I need a favour folks if possible please? As I hinted at in a previous post this week, my 4x4 DOESN'T seem to lock the electronic diff 100% when the ELD button is on. I have decent sized gravel driveway with plenty of turning space and I am absolutely certain that the car never locks that diff if I press the button. We have 2 other cars with LSD's in the rear axle and even on that 'limited' basis, I can easily identify the partial-locking characteristics when moving around on the driveway. But not on my Panda.

Whilst I completely understand how my car works, I am suspicious that I may have a problem with my diff and it would be great if others could confirm the behaviour of their car on such slippery surfaces. As per HH's post as quoted (from the TuV Thread as it happens), the book suggests that over-riding the automated nature of the diff using ELD button should lock it 100% - might sure as hell doesn't.

Would someone be so kind as to try this in their car and report back please?
 
I've used it in muddy fields and wet grass and to be honest it's hard to tell it's working most of the time.

The ELD is not a physical locking system but uses the braking/ABS system to grab a slipping wheel in much the same way the stability system does when it detects one wheel spinning faster than the others when you've fecked up a corner!
But it ramps up the response so it acts sooner, albeit at a much lower speed.

By grabbing and braking this slipping wheel it sends torque to the other wheel on that axle and keeps it powered.
Without this the slipping wheel would cause the other wheel on that axle to stop powering due to the open diffs response to the slipping wheel.
(you might have noticed a two wheel drive car losing grip, one wheel starts to spin and due to the one diff, the other stops moving altogether)

It also uses the same system between front and rear axles, so it grabs slipping wheels side to side, but also grabs both on that axle if it detects one axles wheels moving faster than the other.
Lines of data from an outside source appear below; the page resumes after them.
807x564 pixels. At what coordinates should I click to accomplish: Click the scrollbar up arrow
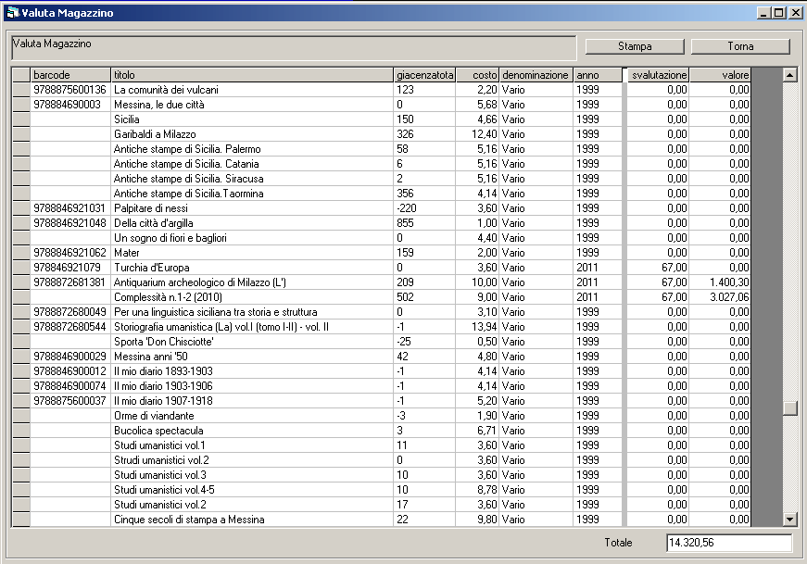click(789, 75)
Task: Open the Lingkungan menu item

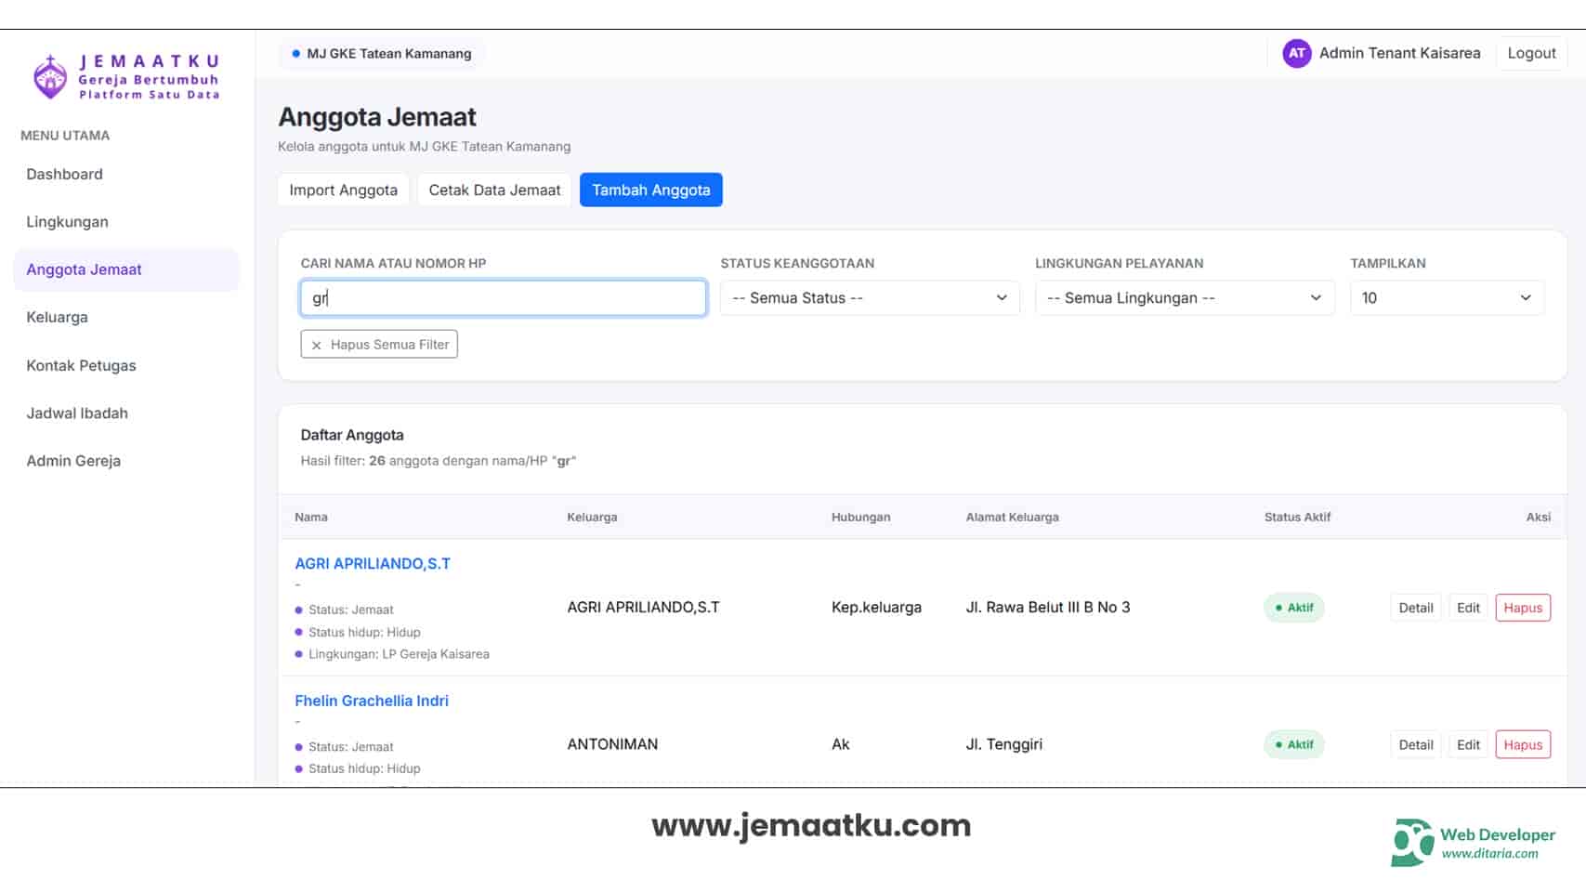Action: (67, 222)
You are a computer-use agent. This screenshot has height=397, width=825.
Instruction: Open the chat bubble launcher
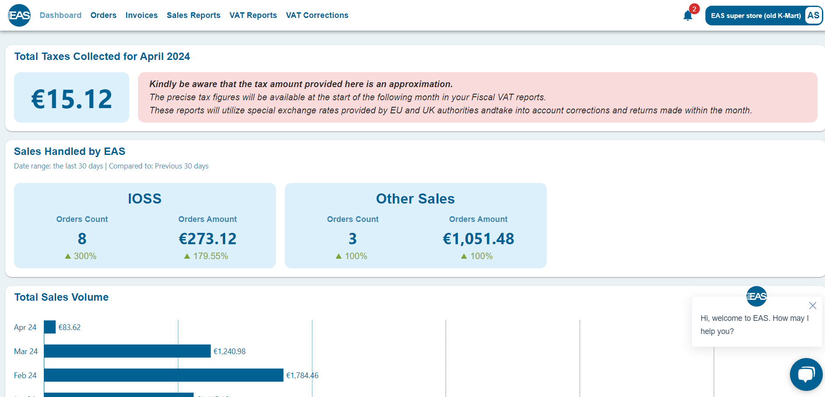point(806,374)
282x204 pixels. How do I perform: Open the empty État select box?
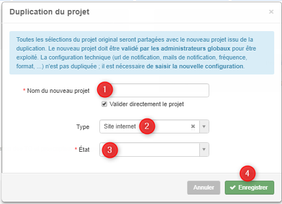pyautogui.click(x=154, y=150)
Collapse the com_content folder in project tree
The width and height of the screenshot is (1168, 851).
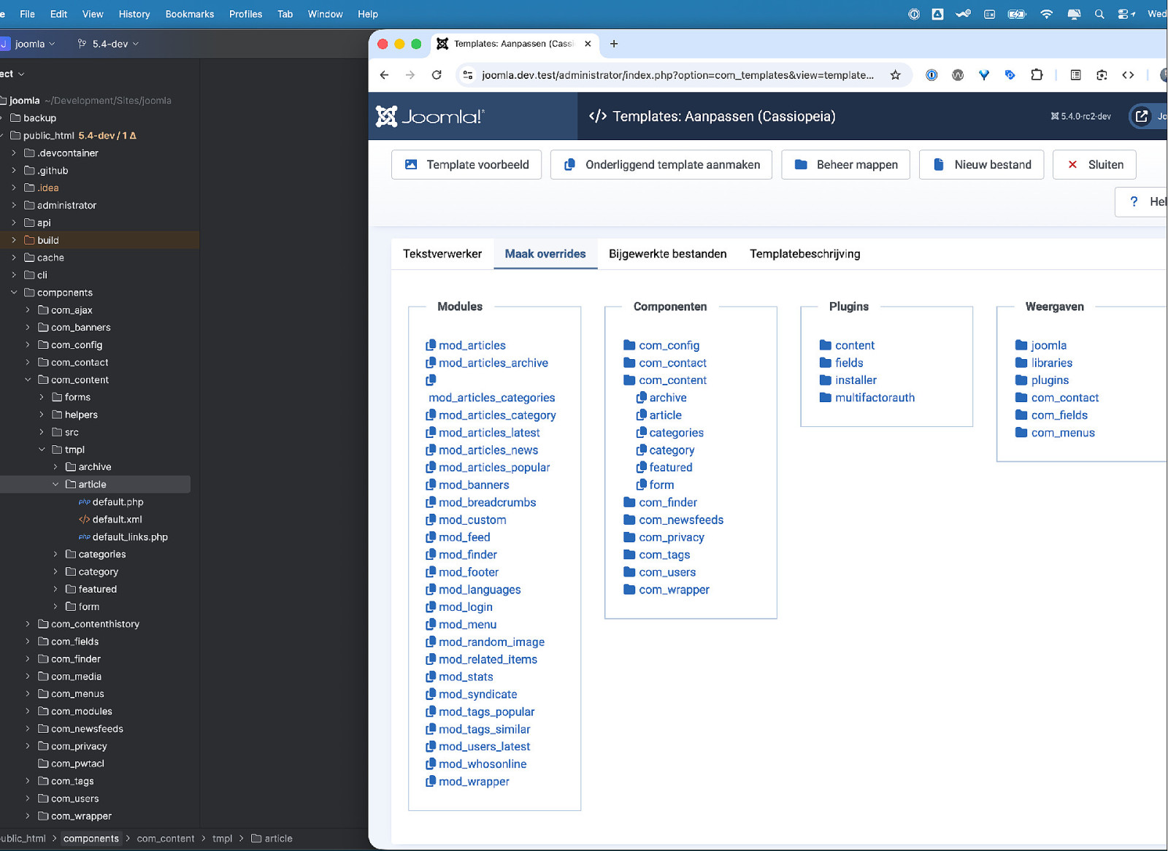tap(28, 380)
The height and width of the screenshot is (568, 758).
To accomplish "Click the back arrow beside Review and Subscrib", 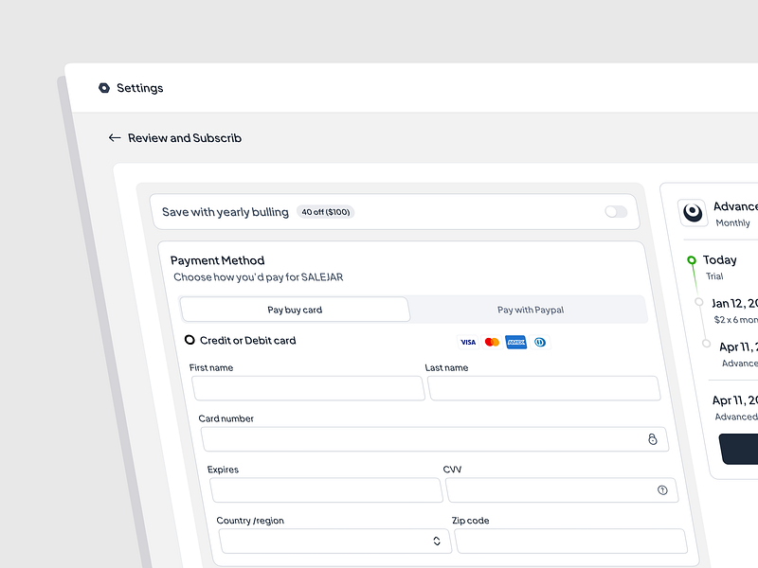I will click(x=115, y=138).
With a old Landrover even with front and rear diffs locked it's possible to cross axle, that is unloading one front and one rear wheel causing the other two wheels to diff slip and you grind to a halt, but brake one or both unloaded wheels and the diff will send power to the other wheels on that axle and if they still have grip, it'll keep you moving.

So unless you are on a very uneven surface with one wheel/axle slipping more than the other/s, you don't tend to feel it's effects as it's still got normal open diffs.

When you do feel it, it's kind of an odd nipping of the wheels and a funny sensation in regards to throttle input/actual wheel response, you're clogging the pedel but the some wheels and brakes are doing their own thing.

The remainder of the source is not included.